Leaving out the pictures, output the lines from the one that contains "The image size is (249, 206)." through the end of the material, exactly as they stand.

> Records

..............................

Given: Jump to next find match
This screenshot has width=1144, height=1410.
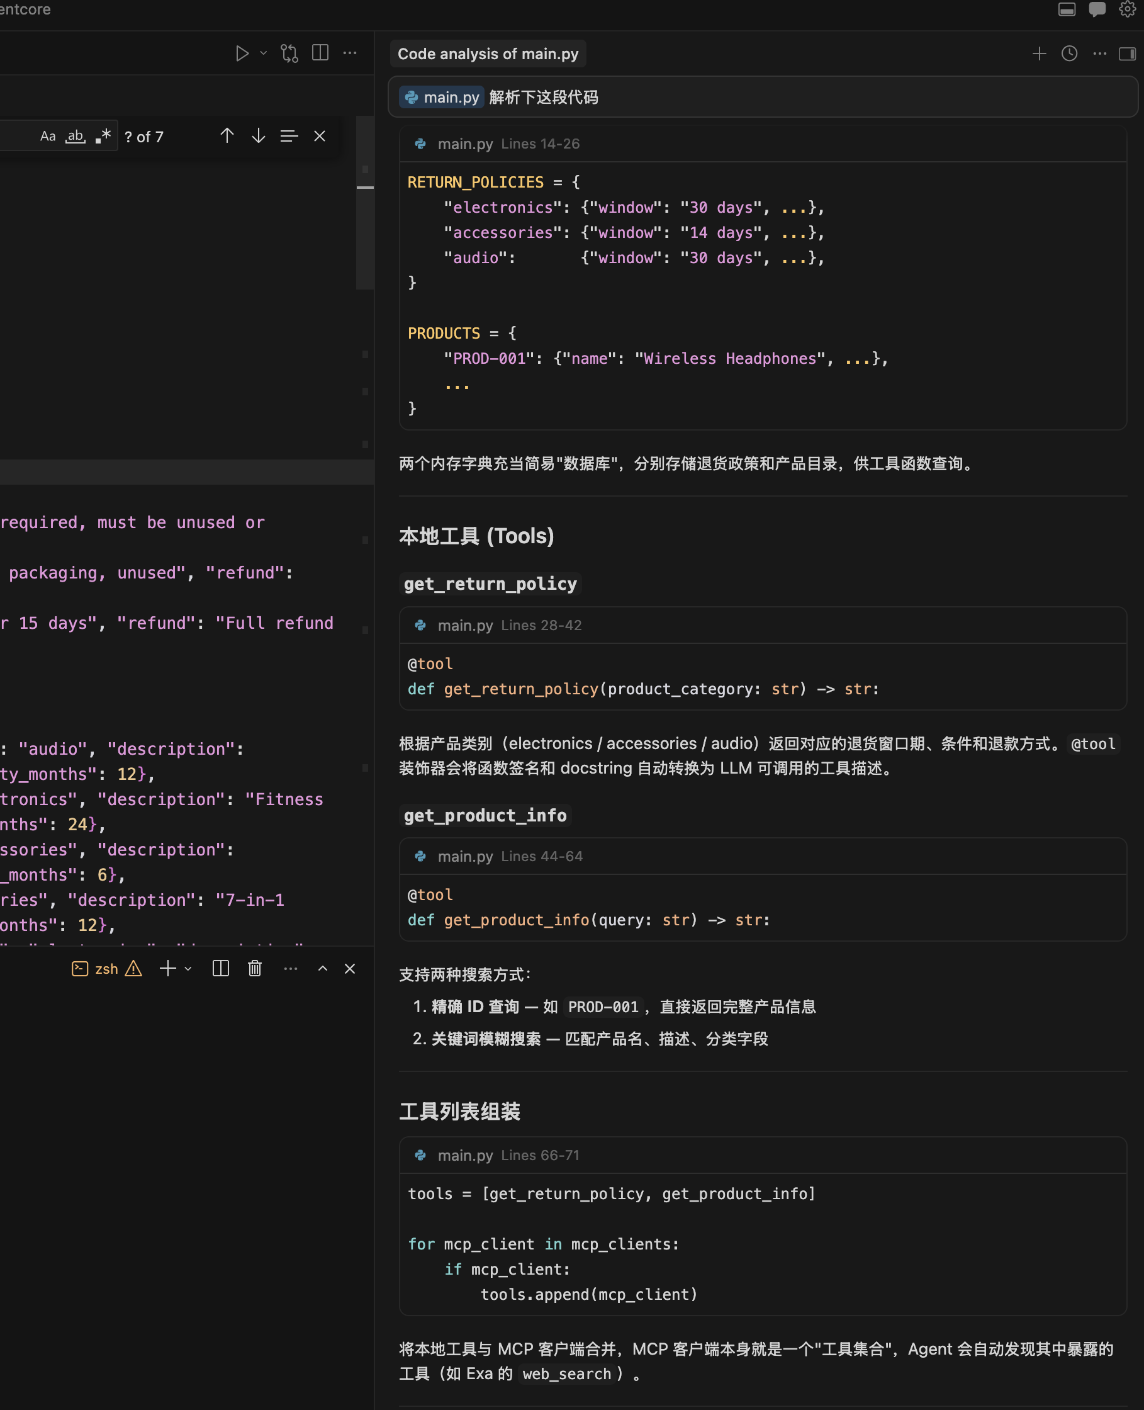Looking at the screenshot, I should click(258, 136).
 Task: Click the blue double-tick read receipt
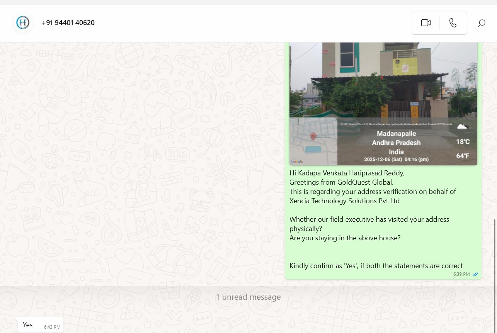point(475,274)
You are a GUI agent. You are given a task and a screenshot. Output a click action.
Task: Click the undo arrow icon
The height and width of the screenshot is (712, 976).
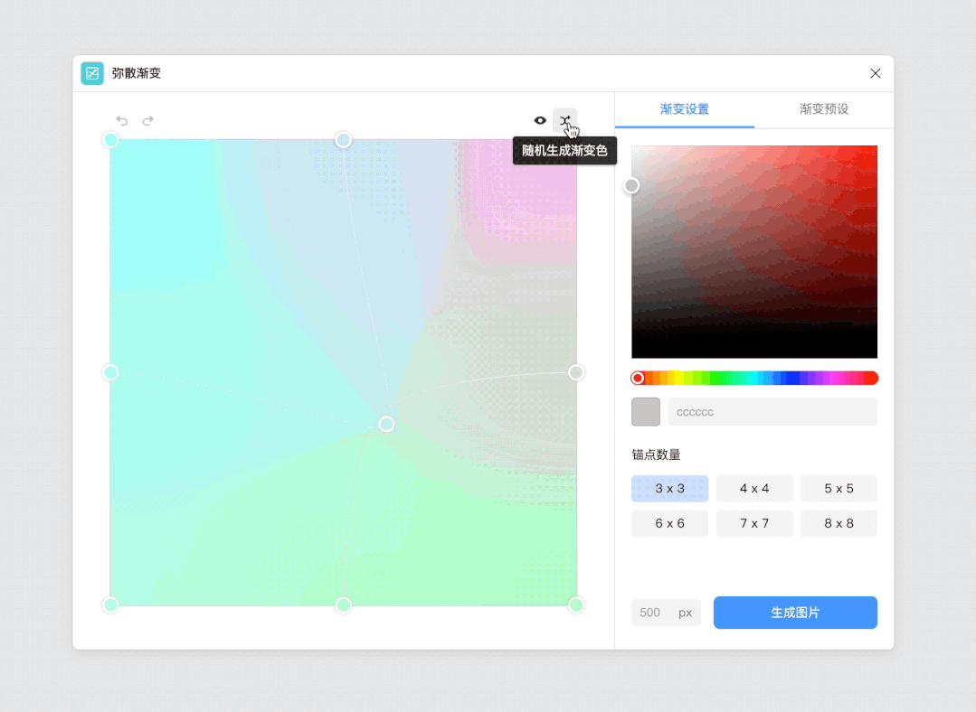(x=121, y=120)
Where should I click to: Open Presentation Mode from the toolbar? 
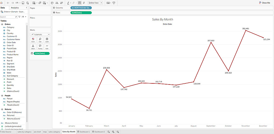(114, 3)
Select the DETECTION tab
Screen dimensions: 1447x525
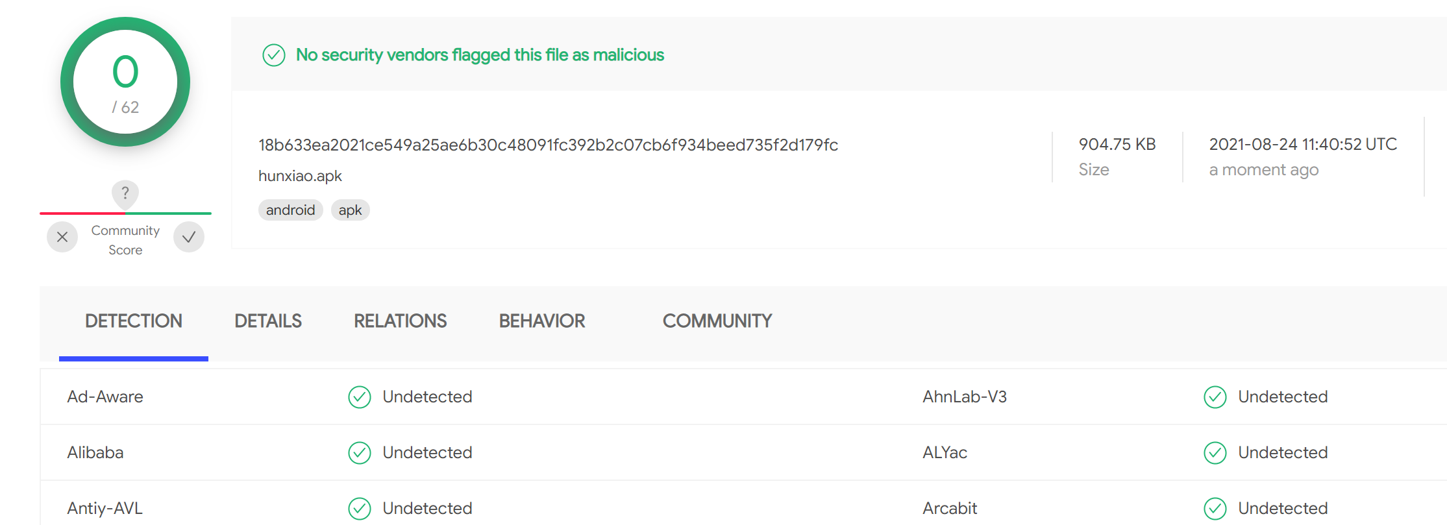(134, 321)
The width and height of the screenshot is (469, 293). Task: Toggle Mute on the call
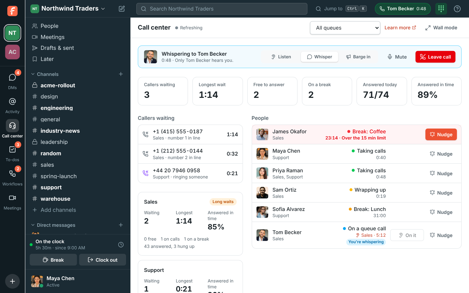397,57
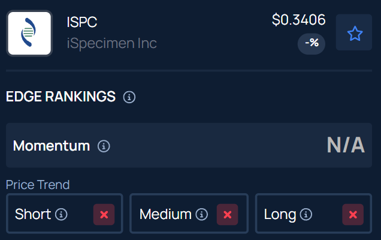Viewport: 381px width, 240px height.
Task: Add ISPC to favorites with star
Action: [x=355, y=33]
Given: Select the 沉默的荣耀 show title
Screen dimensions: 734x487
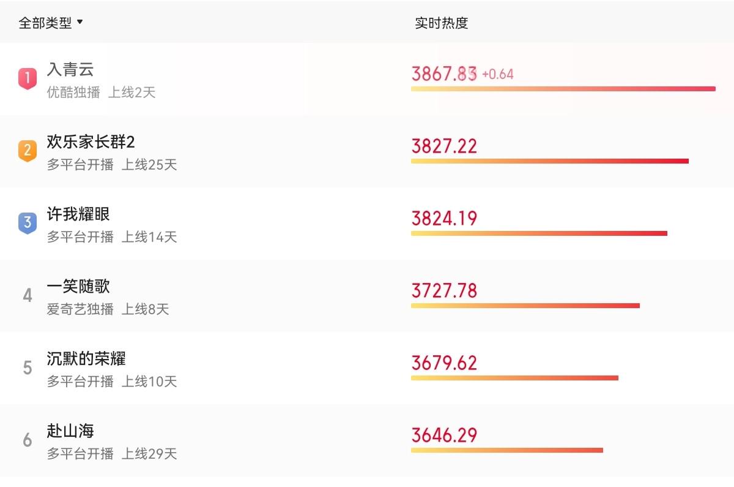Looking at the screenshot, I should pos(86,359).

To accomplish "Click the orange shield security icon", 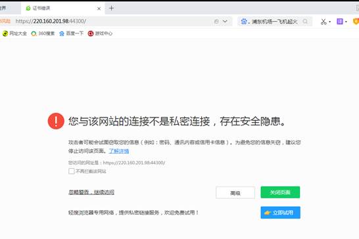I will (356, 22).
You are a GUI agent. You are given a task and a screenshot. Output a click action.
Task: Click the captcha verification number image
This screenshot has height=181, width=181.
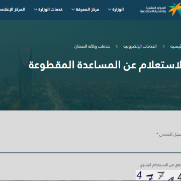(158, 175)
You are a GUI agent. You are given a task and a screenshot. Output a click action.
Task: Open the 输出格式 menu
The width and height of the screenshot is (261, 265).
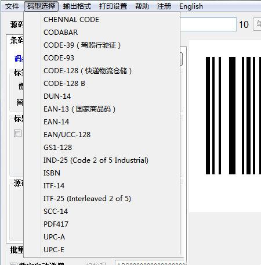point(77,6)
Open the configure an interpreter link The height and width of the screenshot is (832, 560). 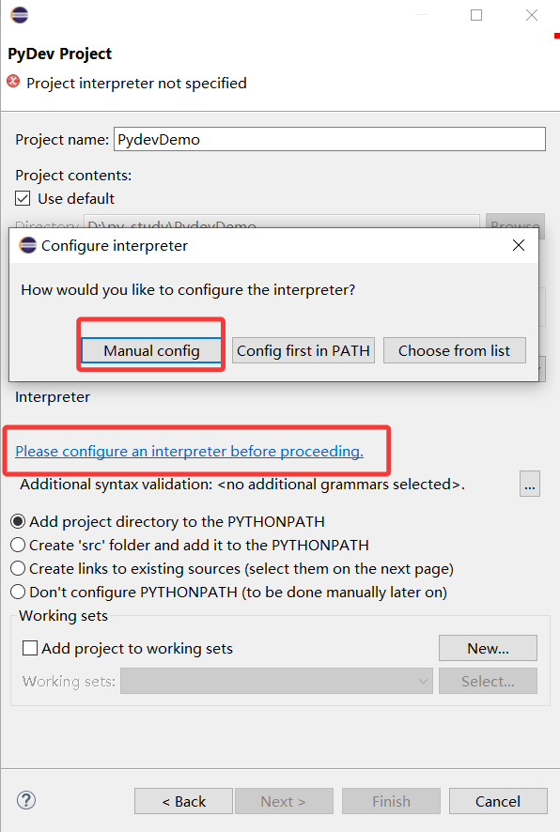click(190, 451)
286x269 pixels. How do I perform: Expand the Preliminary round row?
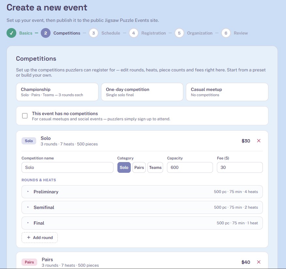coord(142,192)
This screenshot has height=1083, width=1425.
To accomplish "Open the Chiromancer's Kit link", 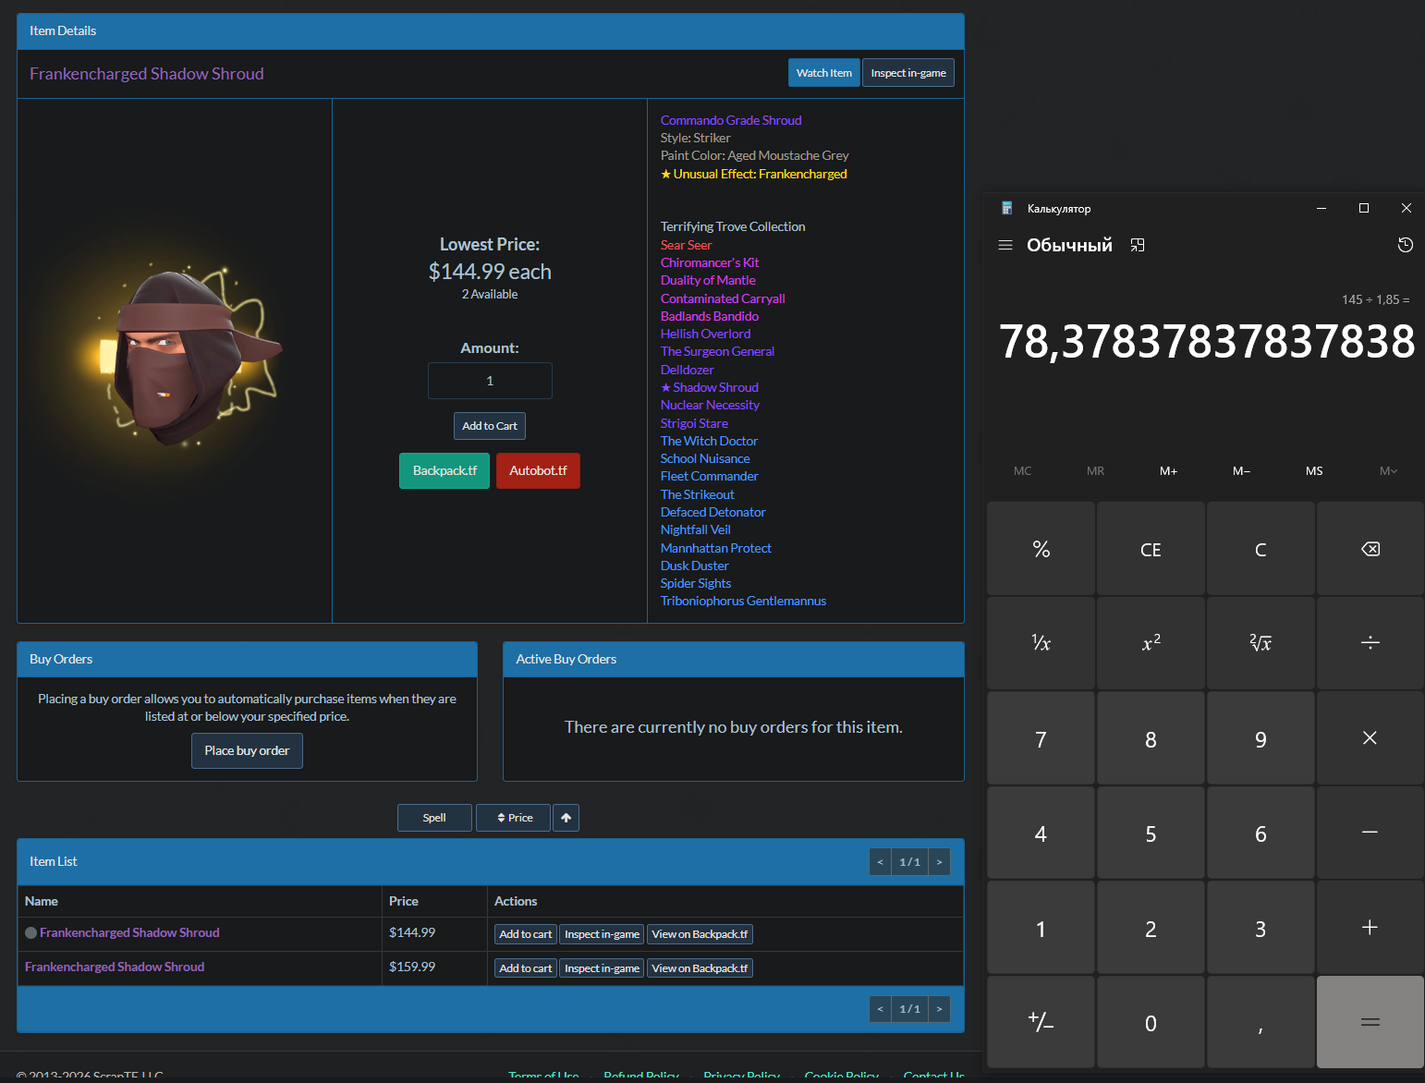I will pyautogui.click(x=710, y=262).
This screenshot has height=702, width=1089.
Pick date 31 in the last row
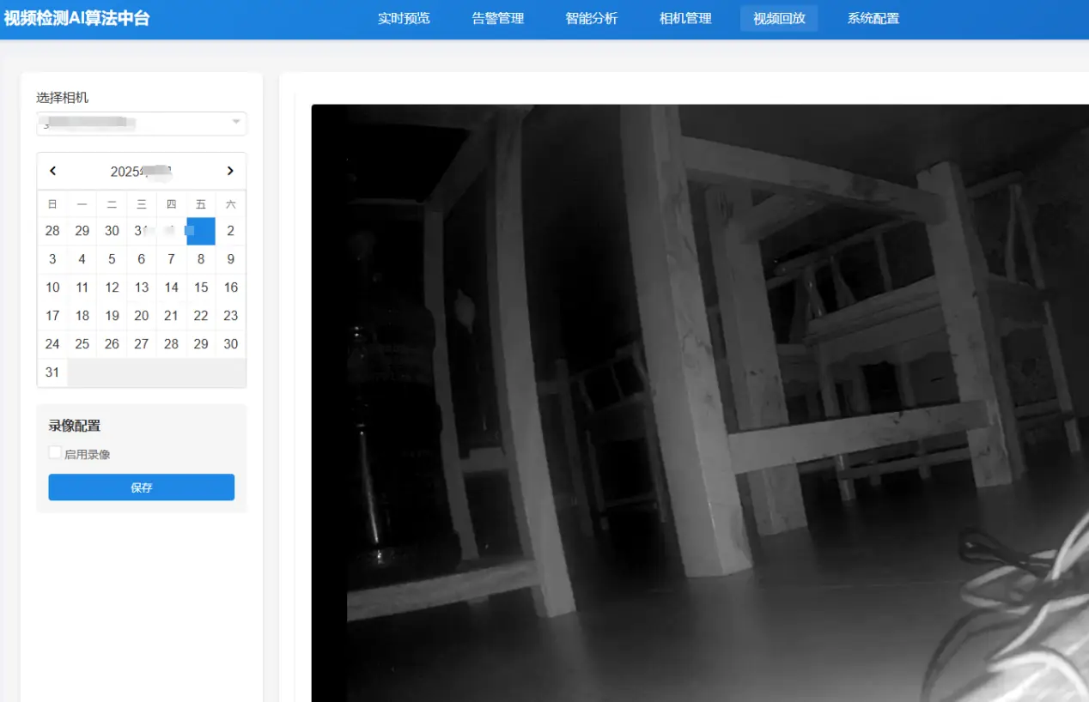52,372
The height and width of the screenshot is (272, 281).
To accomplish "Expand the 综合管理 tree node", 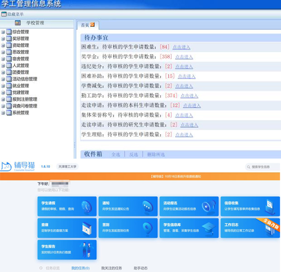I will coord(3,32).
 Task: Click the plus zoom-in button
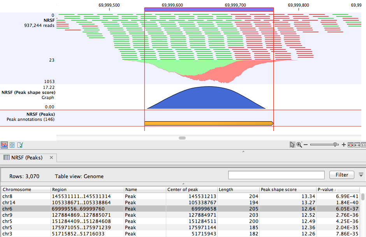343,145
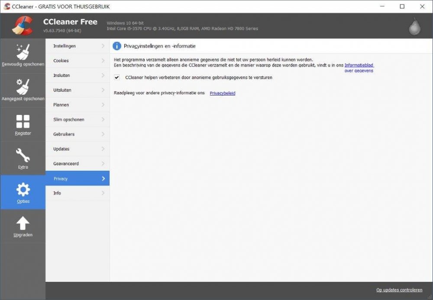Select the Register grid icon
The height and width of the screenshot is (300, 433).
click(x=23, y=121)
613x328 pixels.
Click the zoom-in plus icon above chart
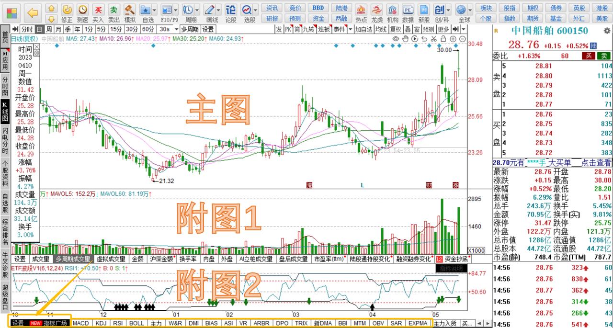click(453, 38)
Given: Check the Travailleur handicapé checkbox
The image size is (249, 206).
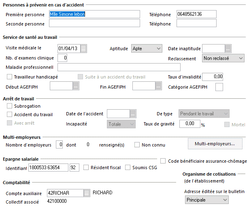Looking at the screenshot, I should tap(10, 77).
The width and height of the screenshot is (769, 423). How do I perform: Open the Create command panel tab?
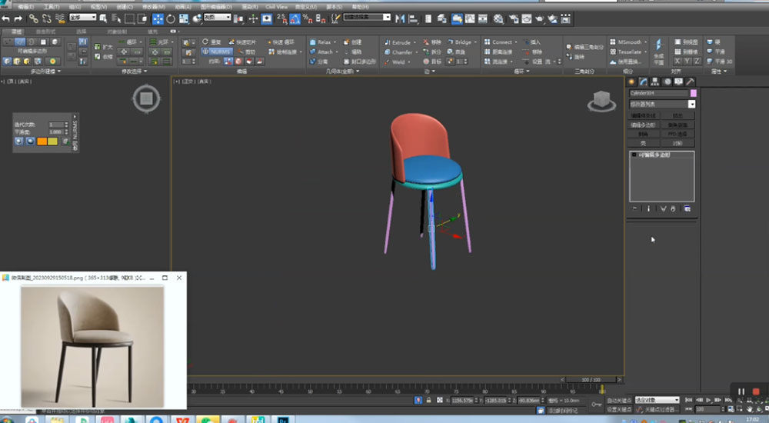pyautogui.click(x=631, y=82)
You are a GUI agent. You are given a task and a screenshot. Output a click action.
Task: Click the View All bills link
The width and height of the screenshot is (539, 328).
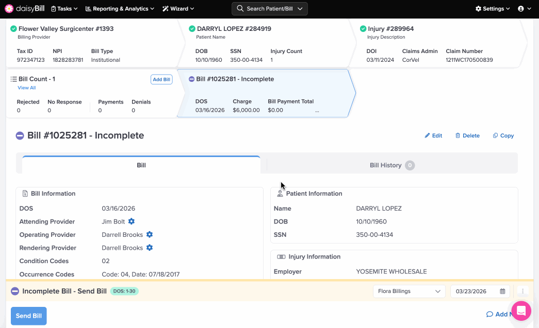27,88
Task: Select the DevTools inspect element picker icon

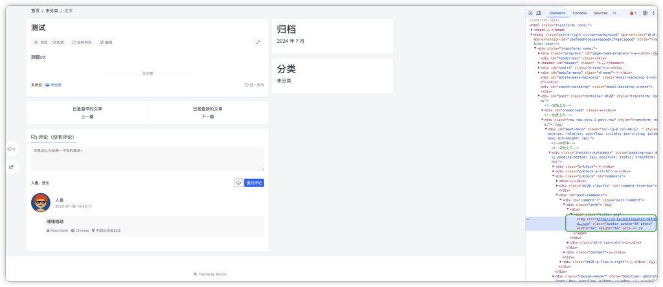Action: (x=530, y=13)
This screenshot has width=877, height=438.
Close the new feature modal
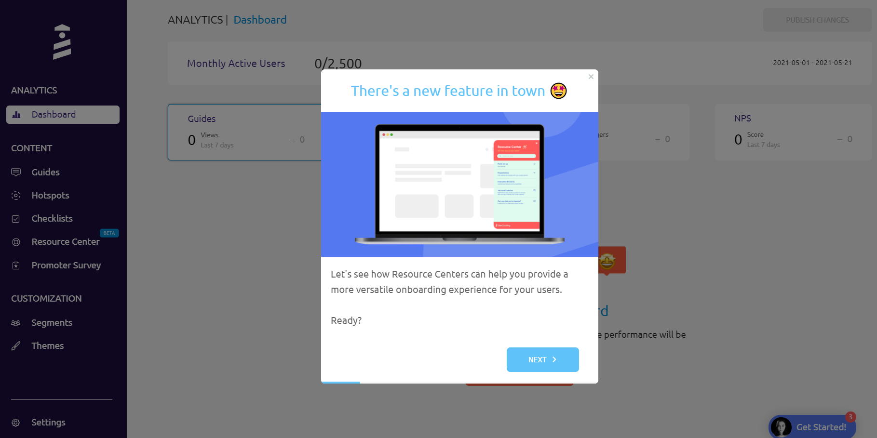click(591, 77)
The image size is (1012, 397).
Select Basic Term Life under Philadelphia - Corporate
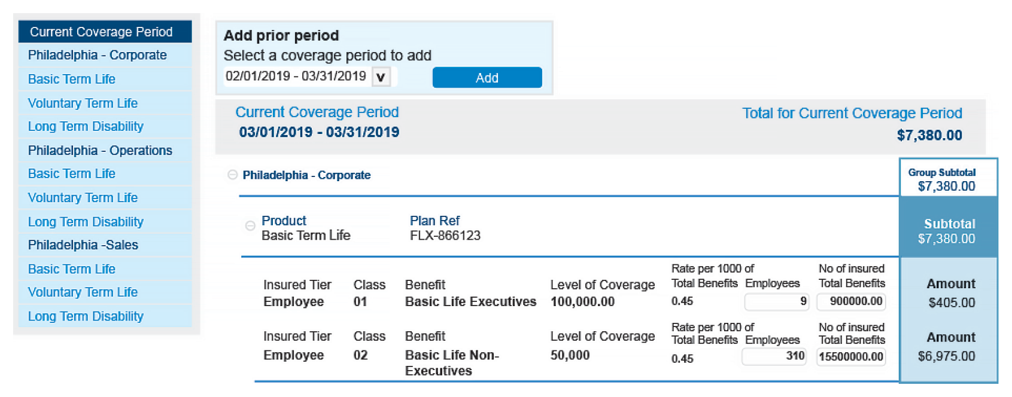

..............................

> Solution to this exercise
The image size is (249, 206).
Looking at the screenshot, I should tap(10, 77).
The width and height of the screenshot is (769, 423). How do I perform: Open the Create command panel tab?
pyautogui.click(x=631, y=82)
You are a GUI agent. You are given a task and a screenshot. Output a click action.
Task: Click the View All bills link
The width and height of the screenshot is (539, 328).
27,88
Task: Select the DevTools inspect element picker icon

Action: (x=530, y=13)
This screenshot has width=877, height=438.
Close the new feature modal
click(591, 77)
The image size is (1012, 397).
Select Basic Term Life under Philadelphia - Corporate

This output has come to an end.